What to produce: Transcribe every line from the one containing "Task: Tap the V-shaped antenna on the TV" through the end of the records below, exactly, but not the pictures.

Provided records:
Content starts

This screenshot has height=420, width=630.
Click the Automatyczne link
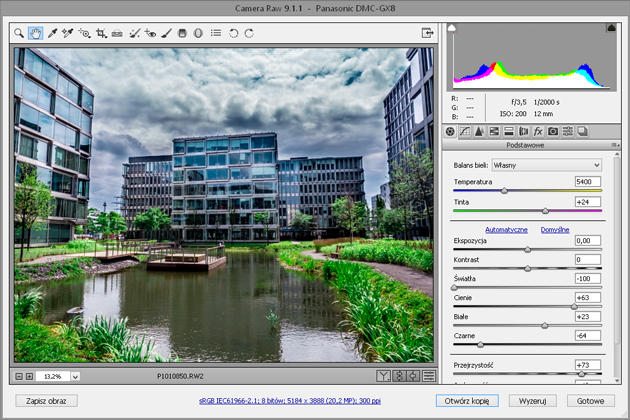point(506,229)
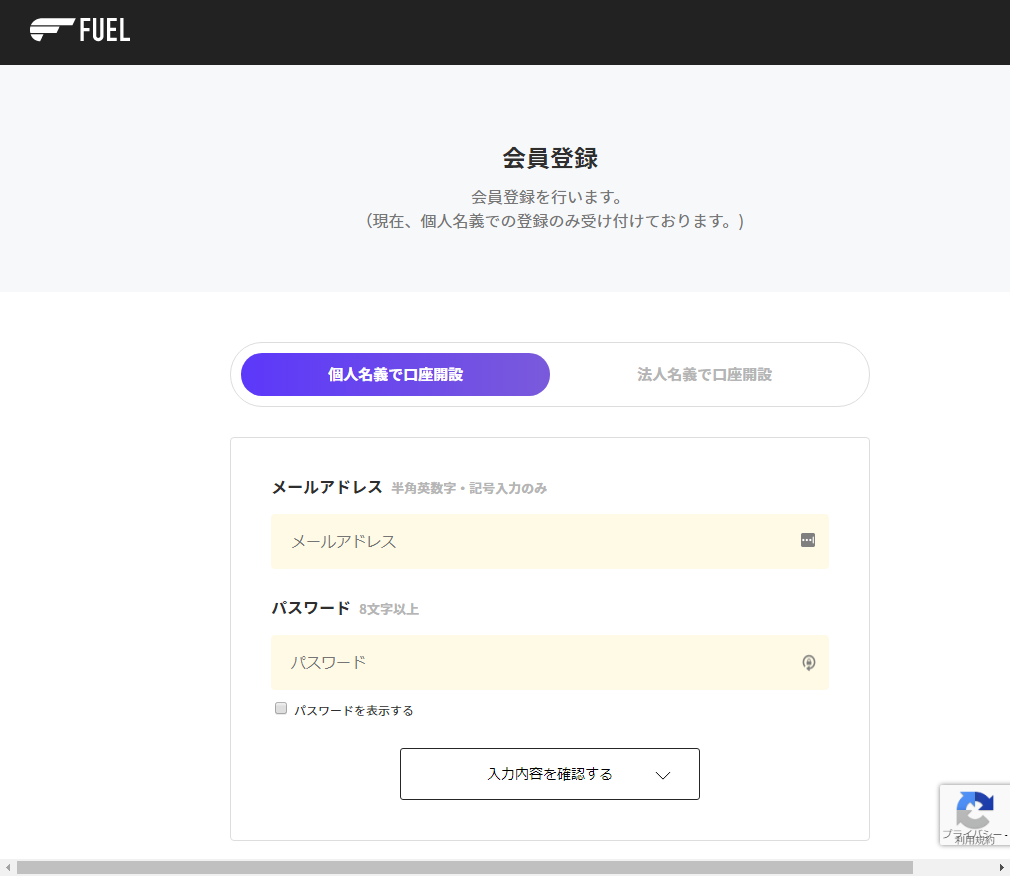1010x876 pixels.
Task: Click the パスワード field label
Action: point(311,608)
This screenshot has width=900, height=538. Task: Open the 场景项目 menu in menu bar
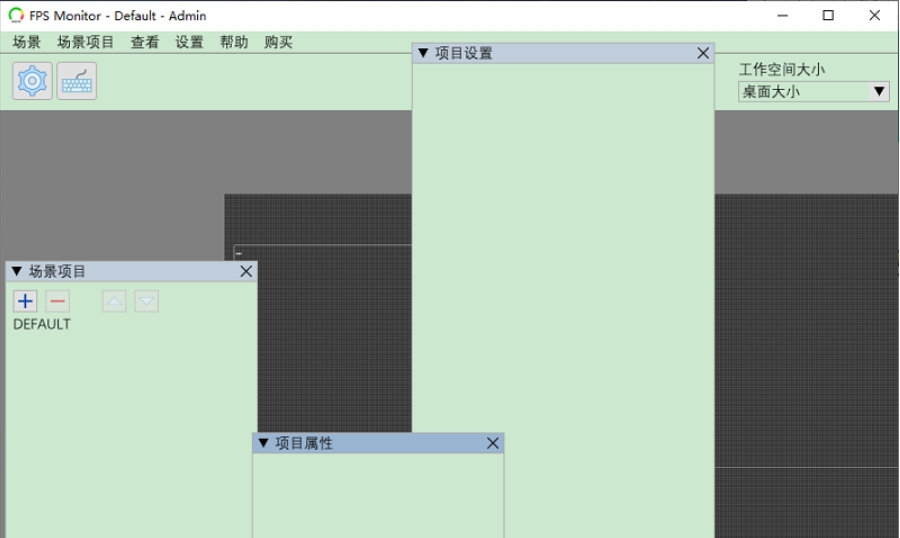coord(86,42)
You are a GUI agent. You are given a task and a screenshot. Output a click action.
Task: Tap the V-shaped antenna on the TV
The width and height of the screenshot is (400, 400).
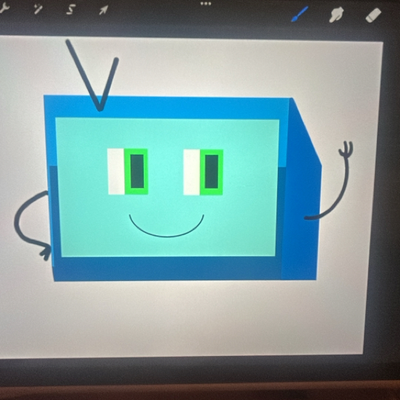93,76
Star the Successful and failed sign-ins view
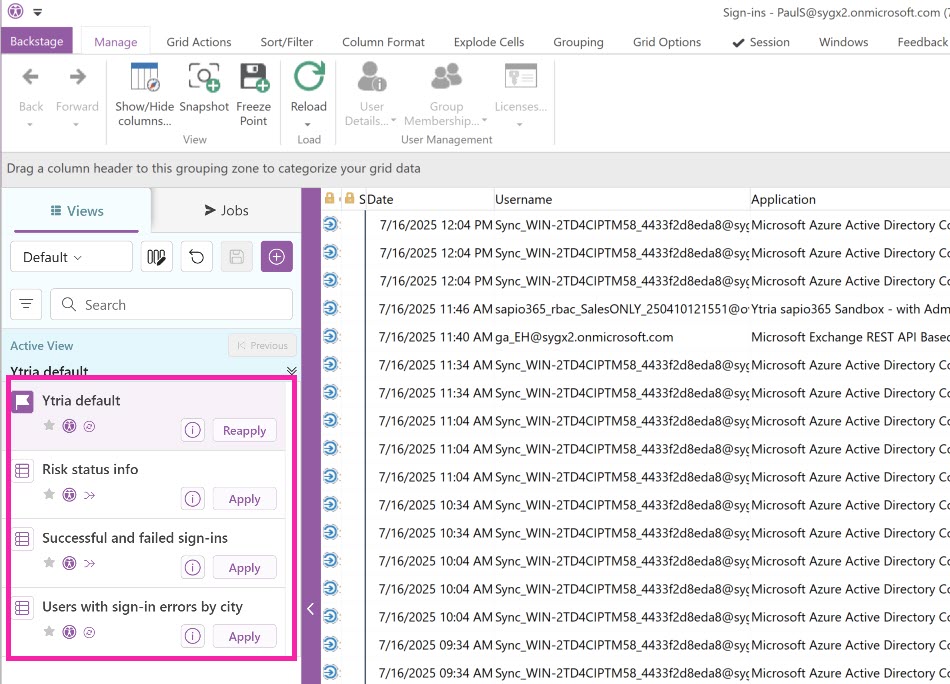Screen dimensions: 950x684 pyautogui.click(x=49, y=563)
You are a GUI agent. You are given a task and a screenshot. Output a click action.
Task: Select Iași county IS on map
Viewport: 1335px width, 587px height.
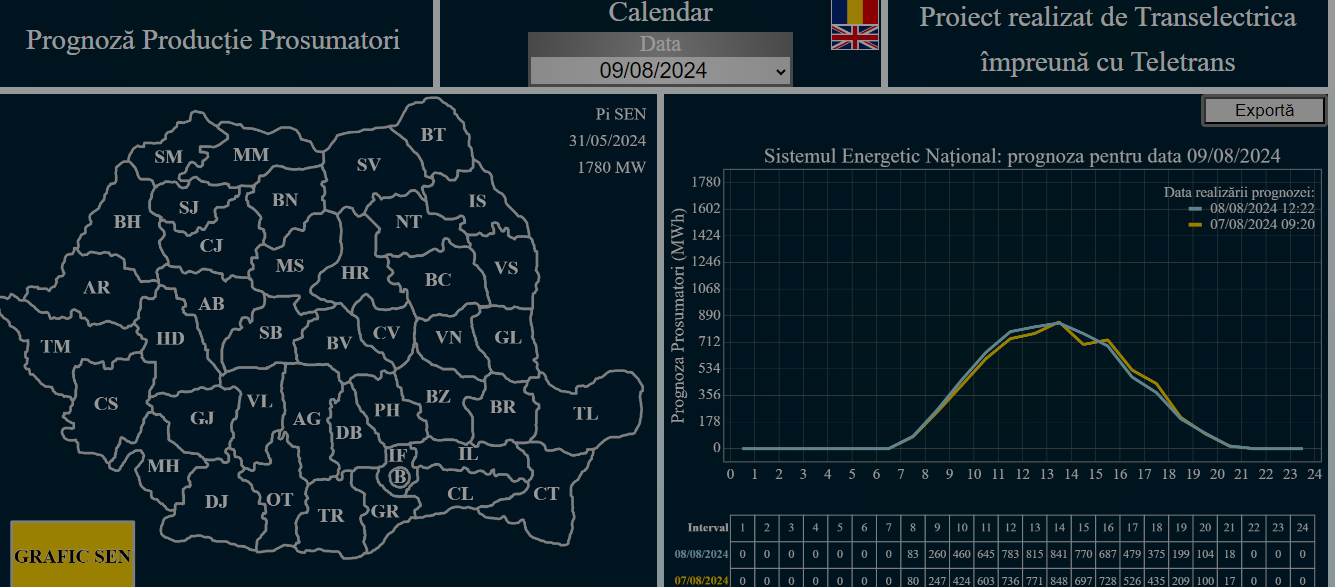[478, 201]
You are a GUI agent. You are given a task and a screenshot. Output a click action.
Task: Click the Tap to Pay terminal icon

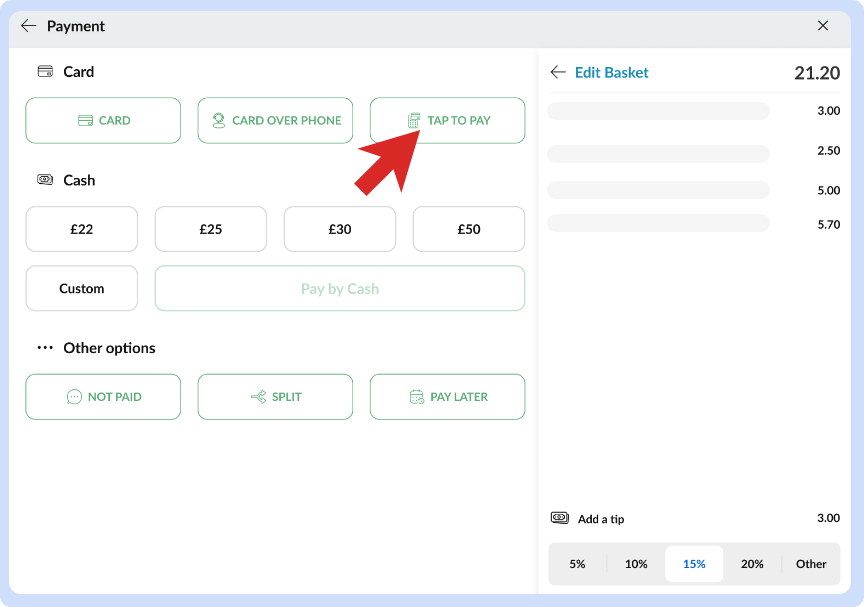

Content ends

Solution below:
Task: Tap the V-shaped antenna on the TV
The width and height of the screenshot is (400, 400).
93,76
Star the Successful and failed sign-ins view
Screen dimensions: 950x684 pyautogui.click(x=49, y=563)
You are a GUI agent. You are given a task and a screenshot. Output a click action.
Task: Select Iași county IS on map
Viewport: 1335px width, 587px height.
[478, 201]
You are a GUI agent. You are given a task and a screenshot. Output a click action.
Task: Click the Tap to Pay terminal icon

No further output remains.